• [Exercise directions]: A verbatim transcript of the lines below, starting at the first and ending with the one that holds "Open Badr Albusaidi's", is what should be produced.

• [Exercise material]:
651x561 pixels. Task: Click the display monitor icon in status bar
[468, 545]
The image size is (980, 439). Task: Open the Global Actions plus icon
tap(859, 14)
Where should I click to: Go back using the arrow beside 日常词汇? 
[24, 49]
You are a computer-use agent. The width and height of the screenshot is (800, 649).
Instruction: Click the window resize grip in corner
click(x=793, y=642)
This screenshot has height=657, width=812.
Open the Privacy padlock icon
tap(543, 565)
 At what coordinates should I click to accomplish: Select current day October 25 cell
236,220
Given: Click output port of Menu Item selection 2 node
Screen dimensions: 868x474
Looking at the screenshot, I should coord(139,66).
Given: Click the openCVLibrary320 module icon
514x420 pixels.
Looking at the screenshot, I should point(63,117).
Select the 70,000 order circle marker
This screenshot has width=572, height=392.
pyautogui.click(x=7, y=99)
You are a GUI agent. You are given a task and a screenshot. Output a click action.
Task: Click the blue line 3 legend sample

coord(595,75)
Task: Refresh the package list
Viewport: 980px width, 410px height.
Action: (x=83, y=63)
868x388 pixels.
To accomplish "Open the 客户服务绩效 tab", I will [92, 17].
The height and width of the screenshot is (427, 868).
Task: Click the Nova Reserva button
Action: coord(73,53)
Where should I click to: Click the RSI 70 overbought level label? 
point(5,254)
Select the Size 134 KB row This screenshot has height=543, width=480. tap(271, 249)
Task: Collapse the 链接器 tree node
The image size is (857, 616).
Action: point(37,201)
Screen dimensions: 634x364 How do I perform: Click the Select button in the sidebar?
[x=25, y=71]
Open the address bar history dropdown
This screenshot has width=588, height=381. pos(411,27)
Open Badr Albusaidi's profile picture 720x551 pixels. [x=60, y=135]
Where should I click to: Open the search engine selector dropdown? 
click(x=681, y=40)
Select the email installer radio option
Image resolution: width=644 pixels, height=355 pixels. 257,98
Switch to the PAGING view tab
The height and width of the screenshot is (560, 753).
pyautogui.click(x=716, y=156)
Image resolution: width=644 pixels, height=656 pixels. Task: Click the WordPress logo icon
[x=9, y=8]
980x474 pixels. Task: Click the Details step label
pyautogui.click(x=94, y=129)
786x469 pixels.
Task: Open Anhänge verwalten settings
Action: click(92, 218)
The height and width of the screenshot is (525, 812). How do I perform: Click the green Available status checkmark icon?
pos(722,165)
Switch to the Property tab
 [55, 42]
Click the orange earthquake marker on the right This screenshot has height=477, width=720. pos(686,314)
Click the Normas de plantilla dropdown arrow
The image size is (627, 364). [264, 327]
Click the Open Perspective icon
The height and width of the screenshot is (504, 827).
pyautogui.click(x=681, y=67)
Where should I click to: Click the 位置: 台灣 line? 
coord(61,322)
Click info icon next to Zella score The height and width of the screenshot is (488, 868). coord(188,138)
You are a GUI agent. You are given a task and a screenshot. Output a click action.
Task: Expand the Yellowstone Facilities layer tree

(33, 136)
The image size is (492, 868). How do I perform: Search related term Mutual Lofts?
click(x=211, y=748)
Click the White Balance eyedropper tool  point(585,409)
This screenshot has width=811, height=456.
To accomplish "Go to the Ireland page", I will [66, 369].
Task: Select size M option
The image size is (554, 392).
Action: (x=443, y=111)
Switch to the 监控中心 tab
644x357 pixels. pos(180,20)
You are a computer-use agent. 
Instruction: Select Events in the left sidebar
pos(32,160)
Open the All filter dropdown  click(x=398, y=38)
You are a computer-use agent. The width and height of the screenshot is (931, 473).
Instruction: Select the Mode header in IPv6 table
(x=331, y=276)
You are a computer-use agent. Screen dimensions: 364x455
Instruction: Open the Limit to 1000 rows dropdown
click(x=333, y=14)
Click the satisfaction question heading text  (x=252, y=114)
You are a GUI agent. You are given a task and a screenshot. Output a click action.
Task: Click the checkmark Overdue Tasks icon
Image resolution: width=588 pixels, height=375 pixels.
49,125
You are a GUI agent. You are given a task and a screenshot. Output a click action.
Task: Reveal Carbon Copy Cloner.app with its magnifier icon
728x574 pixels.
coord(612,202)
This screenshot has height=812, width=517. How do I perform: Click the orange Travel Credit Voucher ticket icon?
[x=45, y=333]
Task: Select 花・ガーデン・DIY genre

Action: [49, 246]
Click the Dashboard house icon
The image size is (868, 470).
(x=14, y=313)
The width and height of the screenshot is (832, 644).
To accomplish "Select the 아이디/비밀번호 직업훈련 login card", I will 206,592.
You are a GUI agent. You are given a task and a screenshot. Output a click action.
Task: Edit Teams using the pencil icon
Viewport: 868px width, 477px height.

• [Exercise solution]:
651x561 pixels. Task: Click the display monitor icon in status bar
[468, 545]
The image size is (980, 439). Task: Open the Global Actions plus icon
tap(859, 14)
Where should I click to: Go back using the arrow beside 日常词汇? 
[24, 49]
You are a computer-use agent. The width and height of the screenshot is (800, 649).
Instruction: Click the window resize grip in corner
click(x=793, y=642)
This screenshot has height=657, width=812.
Open the Privacy padlock icon
tap(543, 565)
 At what coordinates should I click to accomplish: Select current day October 25 cell
236,220
Given: Click output port of Menu Item selection 2 node
Screen dimensions: 868x474
Looking at the screenshot, I should coord(139,66).
Given: Click the openCVLibrary320 module icon
514x420 pixels.
Looking at the screenshot, I should point(63,117).
Select the 70,000 order circle marker
This screenshot has width=572, height=392.
pyautogui.click(x=7, y=99)
You are a GUI agent. You are given a task and a screenshot. Output a click action.
Task: Click the blue line 3 legend sample

coord(595,75)
Task: Refresh the package list
Viewport: 980px width, 410px height.
Action: (x=83, y=63)
868x388 pixels.
To accomplish "Open the 客户服务绩效 tab", I will [92, 17].
The height and width of the screenshot is (427, 868).
Task: Click the Nova Reserva button
Action: coord(73,53)
Where should I click to: Click the RSI 70 overbought level label? 
point(5,254)
Select the Size 134 KB row This screenshot has height=543, width=480. tap(271, 249)
Task: Collapse the 链接器 tree node
The image size is (857, 616).
Action: point(37,201)
Screen dimensions: 634x364 How do I perform: Click the Select button in the sidebar?
[x=25, y=71]
Open the address bar history dropdown
This screenshot has width=588, height=381. pos(411,27)
Open Badr Albusaidi's profile picture 720x551 pixels. [x=60, y=135]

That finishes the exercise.